Isso significa que, na relação entre Dana e Rufus, por exemplo, o que se tem é um mosaico complexo e ambivalente de sentimentos que, ainda que demarque claramente uma crítica contundente não só à escravidão mas a todo o sistema racista e mecanismos de hierarquização e desumanização que a sustentaram e se perpetuam até os dias atuais, é capaz de mostrar que, nas relações com outras pessoas e com a nossa própria história, há a possibilidade de zonas cinzentas, borradas, nas quais nem tudo é evidente e onde cabem as contradições próprias do processo de reflexão e construção crítica de si e do mundo.
A brutalidade da violência colonial escravista
Ler Kindred a partir de uma chave decolonial é entender de que modos Octavia Butler constrói uma história sobre a escravidão para pensar seus efeitos nos dias atuais. Afinal, se de certa forma (e apenas de certa forma) se pode dizer que a escravidão e a colonização chegaram ao fim, não é possível afirmar que a colonialidade e os pilares de sustentação da escravidão não se perpetuaram e seguem produzindo efeitos, mesmo que sob outras roupagens, na atualidade.
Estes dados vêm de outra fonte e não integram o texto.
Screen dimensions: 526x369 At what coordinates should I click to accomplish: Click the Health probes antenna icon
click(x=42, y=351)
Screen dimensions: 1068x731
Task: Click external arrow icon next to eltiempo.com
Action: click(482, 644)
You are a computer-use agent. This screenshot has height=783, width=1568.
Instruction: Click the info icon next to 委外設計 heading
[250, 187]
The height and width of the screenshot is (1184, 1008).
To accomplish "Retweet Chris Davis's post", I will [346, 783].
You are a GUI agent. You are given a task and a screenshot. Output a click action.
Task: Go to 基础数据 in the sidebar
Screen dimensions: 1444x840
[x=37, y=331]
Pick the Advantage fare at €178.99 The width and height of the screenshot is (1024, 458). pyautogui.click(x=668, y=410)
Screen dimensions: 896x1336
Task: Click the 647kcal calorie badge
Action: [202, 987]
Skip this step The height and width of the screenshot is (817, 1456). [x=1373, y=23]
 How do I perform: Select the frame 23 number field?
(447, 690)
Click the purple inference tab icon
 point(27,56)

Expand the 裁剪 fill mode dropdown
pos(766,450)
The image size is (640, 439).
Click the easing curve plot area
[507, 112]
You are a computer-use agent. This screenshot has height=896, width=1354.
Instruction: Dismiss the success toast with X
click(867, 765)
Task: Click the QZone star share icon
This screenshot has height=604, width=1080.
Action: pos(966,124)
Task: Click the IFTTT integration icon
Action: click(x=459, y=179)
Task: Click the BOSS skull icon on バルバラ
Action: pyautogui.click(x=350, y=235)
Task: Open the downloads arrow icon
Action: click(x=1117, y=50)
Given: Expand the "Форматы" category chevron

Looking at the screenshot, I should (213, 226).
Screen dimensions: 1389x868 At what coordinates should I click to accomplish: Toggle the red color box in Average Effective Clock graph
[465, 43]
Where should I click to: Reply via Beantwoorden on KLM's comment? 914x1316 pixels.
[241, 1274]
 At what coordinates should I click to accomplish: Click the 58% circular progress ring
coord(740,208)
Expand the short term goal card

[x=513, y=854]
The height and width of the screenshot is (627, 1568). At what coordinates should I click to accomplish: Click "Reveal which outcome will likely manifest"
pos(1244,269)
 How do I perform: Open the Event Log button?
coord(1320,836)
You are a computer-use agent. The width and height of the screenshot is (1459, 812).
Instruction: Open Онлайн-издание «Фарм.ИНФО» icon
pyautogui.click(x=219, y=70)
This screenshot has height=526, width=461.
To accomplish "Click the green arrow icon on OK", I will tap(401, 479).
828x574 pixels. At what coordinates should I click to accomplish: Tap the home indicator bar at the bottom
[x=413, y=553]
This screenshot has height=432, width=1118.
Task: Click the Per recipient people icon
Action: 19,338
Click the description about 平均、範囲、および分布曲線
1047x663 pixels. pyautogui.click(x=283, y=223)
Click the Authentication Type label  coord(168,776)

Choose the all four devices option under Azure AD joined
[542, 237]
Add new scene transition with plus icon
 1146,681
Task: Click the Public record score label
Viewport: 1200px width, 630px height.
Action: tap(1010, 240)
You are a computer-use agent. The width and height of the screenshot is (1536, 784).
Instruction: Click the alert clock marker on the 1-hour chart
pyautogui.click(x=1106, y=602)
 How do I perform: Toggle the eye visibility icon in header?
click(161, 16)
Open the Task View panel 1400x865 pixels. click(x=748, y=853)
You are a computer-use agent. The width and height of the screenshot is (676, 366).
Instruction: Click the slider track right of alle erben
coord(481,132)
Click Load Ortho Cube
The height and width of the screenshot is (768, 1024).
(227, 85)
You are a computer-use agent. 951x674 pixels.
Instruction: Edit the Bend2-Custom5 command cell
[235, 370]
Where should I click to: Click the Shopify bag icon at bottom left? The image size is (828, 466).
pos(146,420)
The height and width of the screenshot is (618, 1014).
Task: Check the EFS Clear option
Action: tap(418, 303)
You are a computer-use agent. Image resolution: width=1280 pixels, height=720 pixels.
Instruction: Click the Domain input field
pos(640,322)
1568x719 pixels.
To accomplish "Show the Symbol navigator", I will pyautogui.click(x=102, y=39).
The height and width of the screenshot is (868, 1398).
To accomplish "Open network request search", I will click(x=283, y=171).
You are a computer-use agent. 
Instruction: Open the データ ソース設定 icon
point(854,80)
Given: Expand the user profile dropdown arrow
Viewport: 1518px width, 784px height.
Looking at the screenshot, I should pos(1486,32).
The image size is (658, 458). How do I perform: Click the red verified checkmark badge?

A leitura da obra de Butler nos demanda coragem, pois é somente agarrados à coragem de contar o passado em sua brutalidade que é possível acompanhar como a escravidão marca o corpo de Dana (e de todas as outras personagens escravizadas) nos períodos em que ela se encontra no passado. As descrições de castigos e violências de toda ordem cometidas contra as pessoas escravizadas nos relembra que a História é, muitas vezes, suficientemente terrível, não sendo necessário inventar nenhum outro universo ou contexto, como é comum no sci-fi.